Esto último es el modelo, primarizado hoy en sembrar soja hasta en el baño con las semillas transgénicas monopolizadas por Monsanto, que junto a ese puñado de emporios impone los precios y las condiciones de la comercialización externa. Hay quienes sostienen que la introducción de los transgénicos ya es irreversible y que en América latina no queda otra cuestión que controlarla, usarla y desarrollarla, junto con otras tecnologías, para evitar la dependencia de las firmas extranjeras. Y hay quienes afirman que eso no es así porque irá a ocurrir lo mismo que con la energía atómica, cuyo uso se promovió para la producción de electricidad, pero entró en declive al descubrirse sus peligros. Lo que fuere, el mundo vive una revolución de demanda alimentaria impulsada por los llamados países emergentes, con China a la cabeza, y es tal el problema de la inflación ligada a los alimentos que estallan motines por el hambre en todo el mundo. Las Naciones Unidas ya hablan de emergencia global y de un período muy largo de motines, conflictos y oleadas incontrolables de inestabilidad regional, marcadas a fuego por la desesperación de las poblaciones más vulnerables. Además de la mayor demanda de comida proveniente de los países asiáticos, el uso de los granos para producir biocombustible ayuda a la escasez y a que los precios crezcan desmesuradamente. Frente a un mundo como ése, la Argentina no tiene más soberanía alimentaria que la pautada por las transnacionales de los agronegocios. Son ellas las que imponen el modelo, mientras el Gobierno y “el campo” discuten las medidas que se incrustan en él. En consecuencia, no es cierto que haya en discusión dos modelos. En todo caso hay dos construcciones de sentido diferentes, dos tipos de gran relato, con los ruralistas diciendo que hay que dejarles las manos libres para producir más y el Gobierno retrucando que el Estado no es más el bobo que se queda de brazos cruzados. Pero, al cabo, los dos funcionan apoyados en un esquema que algunos, tal vez un tanto ampulosamente, ya se animan a denominar como país convertido en republiqueta sojera.

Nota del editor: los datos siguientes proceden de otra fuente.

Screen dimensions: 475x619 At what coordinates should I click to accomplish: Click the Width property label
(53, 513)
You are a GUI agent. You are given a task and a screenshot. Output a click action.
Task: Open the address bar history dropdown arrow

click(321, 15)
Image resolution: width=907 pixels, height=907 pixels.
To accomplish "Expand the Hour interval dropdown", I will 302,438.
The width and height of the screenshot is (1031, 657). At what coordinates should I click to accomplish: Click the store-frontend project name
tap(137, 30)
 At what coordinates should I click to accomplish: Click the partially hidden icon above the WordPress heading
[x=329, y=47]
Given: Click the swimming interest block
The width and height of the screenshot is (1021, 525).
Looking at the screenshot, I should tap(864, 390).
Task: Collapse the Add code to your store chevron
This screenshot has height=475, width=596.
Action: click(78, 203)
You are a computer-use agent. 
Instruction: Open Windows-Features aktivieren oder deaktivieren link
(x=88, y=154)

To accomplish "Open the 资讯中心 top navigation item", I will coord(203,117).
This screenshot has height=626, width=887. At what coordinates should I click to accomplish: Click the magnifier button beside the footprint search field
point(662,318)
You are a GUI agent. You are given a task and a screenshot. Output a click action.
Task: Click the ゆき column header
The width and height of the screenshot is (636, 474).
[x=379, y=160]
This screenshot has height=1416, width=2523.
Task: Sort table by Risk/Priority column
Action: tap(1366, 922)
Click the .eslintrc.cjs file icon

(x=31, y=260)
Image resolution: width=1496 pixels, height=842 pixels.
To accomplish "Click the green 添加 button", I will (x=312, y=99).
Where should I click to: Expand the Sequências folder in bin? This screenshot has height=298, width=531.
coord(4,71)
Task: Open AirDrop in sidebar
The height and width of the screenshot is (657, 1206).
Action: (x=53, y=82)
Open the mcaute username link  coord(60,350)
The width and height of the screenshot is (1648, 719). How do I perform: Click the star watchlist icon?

Definiciones al margen, ¿este modelo es sustentable, en términos de producción y responsabilidad social? ¿Es sostenible una agricultura sin agricultores, presa de los vaivenes internacionales? ¿Habrá que prepararse para que en este país, el de las vacas, vaya a importarse leche porque conviene la soja? ¿Es así? ¿Tiene que ser así? Esto es lo que menos se discute, entre todo lo que se discute. Por lo tanto, ni la oportunidad histórica, ni la plata que sobraría para repartir, ni el estilo elegido por los boxeadores para afrontar la pelea, alcanzan para entender todo el problema. Más aún: ni siquiera alcanzan para entender su parte más significativa. ¿Porque no lo comprenden? ¿O porque no les conviene?